Reading text:
○ ○ ○

Maybe it just takes a good night of sleep and a quick look through our notes. Sometimes it needs a serious conversation with someone. Sometimes it needs the patience to let a story unfold: we are so used to have many things available at the click of a button, we sometimes overlook how small impulses can lead to important changes. Just like a seed needs time to grow, ideas and insights need time to unfold and integrate.
Treasure chest
Contemplating on the treasures that I carry from the Story Camp, I stumble upon the word chest: isn´t it our chest that holds and protects our hearts?
And yes, this chest is filled with many treasures: the buzzing of the conversations between people who never met just minutes after we opened the camp. The moment the empty agenda fills with topics and questions. All of them so exciting, all of them so relevant that I need to remind myself that there can a joy of missing out. Entering the first session on “What actually defines a story?” thinking I know too much and being carried away by the depth, insights and openness of the dialogue. Experimenting with telling stories in a many ways: sitting on and walking between the benches of Lingenau: deepening my connection to my fellow travelers, the village that is hosting us, the community that inhabits it and the storyteller in me. New encounters with wonderful people.
Poetics and politics
Sitting on the stairs outside our plenary room at the old guest house Engel, two words come to me. Now, they seem like a title for the themes that moved and captured me in the last days: poetics and politics.
I attended five different sessions over the last four days. Two of them focused on political topics: “Climate change – what´s the treasure?” and “Narration, Politics and Polarization”.

○ ○ ○

Extracted material:
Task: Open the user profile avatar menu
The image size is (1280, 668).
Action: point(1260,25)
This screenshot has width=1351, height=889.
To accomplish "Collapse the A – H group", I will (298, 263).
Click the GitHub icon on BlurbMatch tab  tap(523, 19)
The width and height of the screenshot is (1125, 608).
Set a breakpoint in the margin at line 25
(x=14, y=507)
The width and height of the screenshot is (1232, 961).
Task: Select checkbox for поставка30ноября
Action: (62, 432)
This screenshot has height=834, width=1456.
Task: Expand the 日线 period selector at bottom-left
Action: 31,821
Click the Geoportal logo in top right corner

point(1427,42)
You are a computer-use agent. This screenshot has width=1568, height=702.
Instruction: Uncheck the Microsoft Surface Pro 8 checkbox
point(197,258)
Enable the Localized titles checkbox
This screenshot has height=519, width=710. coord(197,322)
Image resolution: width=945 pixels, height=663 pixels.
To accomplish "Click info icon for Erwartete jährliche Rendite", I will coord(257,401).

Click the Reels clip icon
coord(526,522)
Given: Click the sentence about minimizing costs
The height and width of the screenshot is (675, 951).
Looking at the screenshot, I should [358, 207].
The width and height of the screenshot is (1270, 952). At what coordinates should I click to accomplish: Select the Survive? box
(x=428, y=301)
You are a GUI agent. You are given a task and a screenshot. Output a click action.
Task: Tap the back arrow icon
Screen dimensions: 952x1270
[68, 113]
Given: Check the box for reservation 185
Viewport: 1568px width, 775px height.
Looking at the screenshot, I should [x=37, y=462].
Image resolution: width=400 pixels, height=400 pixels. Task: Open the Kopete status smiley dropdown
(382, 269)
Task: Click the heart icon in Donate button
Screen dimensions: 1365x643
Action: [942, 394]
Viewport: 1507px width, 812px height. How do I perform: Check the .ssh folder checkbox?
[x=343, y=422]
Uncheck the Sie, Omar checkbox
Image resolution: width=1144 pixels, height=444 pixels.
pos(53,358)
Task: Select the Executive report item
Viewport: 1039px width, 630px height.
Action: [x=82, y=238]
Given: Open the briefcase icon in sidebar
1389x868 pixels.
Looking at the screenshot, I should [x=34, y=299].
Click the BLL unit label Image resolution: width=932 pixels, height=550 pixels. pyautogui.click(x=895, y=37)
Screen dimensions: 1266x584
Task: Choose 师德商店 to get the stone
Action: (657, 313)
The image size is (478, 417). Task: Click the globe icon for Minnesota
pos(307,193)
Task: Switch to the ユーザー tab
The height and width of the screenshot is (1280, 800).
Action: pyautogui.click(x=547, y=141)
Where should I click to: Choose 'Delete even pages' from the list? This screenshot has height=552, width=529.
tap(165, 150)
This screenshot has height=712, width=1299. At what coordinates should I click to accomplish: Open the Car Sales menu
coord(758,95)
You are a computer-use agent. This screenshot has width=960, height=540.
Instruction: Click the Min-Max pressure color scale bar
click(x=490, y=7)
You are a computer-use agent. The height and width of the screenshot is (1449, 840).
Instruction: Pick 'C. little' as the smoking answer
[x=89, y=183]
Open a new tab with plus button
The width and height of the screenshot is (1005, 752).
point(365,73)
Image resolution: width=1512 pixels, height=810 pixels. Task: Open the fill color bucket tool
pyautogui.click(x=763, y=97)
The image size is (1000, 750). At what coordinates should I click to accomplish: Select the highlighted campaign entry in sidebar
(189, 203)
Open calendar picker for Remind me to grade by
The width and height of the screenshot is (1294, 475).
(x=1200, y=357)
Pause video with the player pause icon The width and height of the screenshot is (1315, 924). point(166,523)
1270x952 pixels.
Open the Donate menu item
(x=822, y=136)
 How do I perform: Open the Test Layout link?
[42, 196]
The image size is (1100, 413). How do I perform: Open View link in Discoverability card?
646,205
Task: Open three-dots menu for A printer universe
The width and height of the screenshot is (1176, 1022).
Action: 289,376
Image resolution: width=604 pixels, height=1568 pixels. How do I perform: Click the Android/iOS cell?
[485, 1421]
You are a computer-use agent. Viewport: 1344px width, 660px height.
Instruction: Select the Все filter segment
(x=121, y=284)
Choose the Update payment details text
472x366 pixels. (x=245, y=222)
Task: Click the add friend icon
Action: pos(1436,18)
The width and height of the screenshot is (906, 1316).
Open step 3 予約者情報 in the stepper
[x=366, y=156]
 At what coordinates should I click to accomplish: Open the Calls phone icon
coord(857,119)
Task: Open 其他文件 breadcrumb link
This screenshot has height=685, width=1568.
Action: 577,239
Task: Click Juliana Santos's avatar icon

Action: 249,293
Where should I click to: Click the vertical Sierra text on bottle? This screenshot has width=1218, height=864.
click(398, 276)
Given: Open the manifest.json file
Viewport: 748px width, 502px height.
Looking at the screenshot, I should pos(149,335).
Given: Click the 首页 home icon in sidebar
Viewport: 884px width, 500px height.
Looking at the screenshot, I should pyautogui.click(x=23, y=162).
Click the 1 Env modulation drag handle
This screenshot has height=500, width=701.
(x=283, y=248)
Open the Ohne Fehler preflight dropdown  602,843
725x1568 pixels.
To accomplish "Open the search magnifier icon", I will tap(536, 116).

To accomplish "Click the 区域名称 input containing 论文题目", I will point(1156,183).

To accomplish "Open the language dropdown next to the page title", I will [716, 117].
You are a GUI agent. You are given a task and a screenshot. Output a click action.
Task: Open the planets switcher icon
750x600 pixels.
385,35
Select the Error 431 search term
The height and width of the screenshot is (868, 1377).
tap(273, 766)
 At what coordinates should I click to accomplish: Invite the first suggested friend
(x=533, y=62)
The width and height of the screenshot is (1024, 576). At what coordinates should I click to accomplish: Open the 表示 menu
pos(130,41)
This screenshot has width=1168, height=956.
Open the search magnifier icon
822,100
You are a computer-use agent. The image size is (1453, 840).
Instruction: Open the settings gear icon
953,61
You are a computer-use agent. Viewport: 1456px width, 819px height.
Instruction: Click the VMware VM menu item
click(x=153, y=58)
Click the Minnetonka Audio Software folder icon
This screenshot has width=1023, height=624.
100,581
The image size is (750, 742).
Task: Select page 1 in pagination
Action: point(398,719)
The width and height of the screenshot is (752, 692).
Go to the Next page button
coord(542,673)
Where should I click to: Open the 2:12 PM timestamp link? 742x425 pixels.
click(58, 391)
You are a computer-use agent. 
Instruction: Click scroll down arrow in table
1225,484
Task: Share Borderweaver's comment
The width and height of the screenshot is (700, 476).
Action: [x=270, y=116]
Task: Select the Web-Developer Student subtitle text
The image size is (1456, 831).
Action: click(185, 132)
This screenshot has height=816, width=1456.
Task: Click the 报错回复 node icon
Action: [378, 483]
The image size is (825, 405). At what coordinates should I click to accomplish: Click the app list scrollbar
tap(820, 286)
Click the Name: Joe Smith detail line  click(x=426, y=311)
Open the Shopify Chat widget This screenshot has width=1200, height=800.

○ ○ ○

Directive A: Return the stretch of the Story Camp reflection from "Maybe it just" through "protects our hearts?" word for word.
Directive B: Take the Story Camp reflection further, picking up after its final sentence.
The listing has nothing to do with what you are asked to do here.

Right answer A:
Maybe it just takes a good night of sleep and a quick look through our notes. Sometimes it needs a serious conversation with someone. Sometimes it needs the patience to let a story unfold: we are so used to have many things available at the click of a button, we sometimes overlook how small impulses can lead to important changes. Just like a seed needs time to grow, ideas and insights need time to unfold and integrate.
Treasure chest
Contemplating on the treasures that I carry from the Story Camp, I stumble upon the word chest: isn´t it our chest that holds and protects our hearts?

Right answer B:
These sessions were both rich and challenging and the same time. Entering the realm of politics means entering the realm of diversity: different viewpoints, interpretations, values and feelings want to be heard and might compete for airtime, acknowledgement and attention. If every encounter has the potential to exemplify new ways of working and being together, these two sessions nailed it: the willingness to listen and to enter dialogue enabled us to make meaning together. To sit in the fire of diversity and let shared understanding emerge so we can harvest our collective insights.
The topic of climate change is so complex and all-encompassing that I often feel overwhelmed by it. Proposing the topic at the camp was a first tentative step for entering a true conversation about the topic. Feeling and testing how it is for me to talk about it. To find a stance and a language for myself in how to approach the topic. This first step was highly rewarded.
The session not only made me even more sensitive to the different sensibilities around the topic but also about the complex mesh of technological path-dependencies and social dynamics around: after all, we are discussion our way of living as a species. Two major points stand out for me from this discussion:
We need to talk about the treasure at the end of the journey of transforming the way we live as a species. As long as the conversation is framed as a fight and about what we need to be stopping, it carries the sentiment of despair and sadness. We will work against something. Yet, what if we can work for something? A vision that ignites because there is something to win? What could it be that lies at the end of this fundamental transformation? In our conversation, a new sense of interconnectedness was the answer: not only with our role in the ecosystem and the production of life on this planet, but also in relation to ourselves, the place we inhabit and our communities. To move from a production system that sees the earth as minable resource to a re-production system for life on this earth.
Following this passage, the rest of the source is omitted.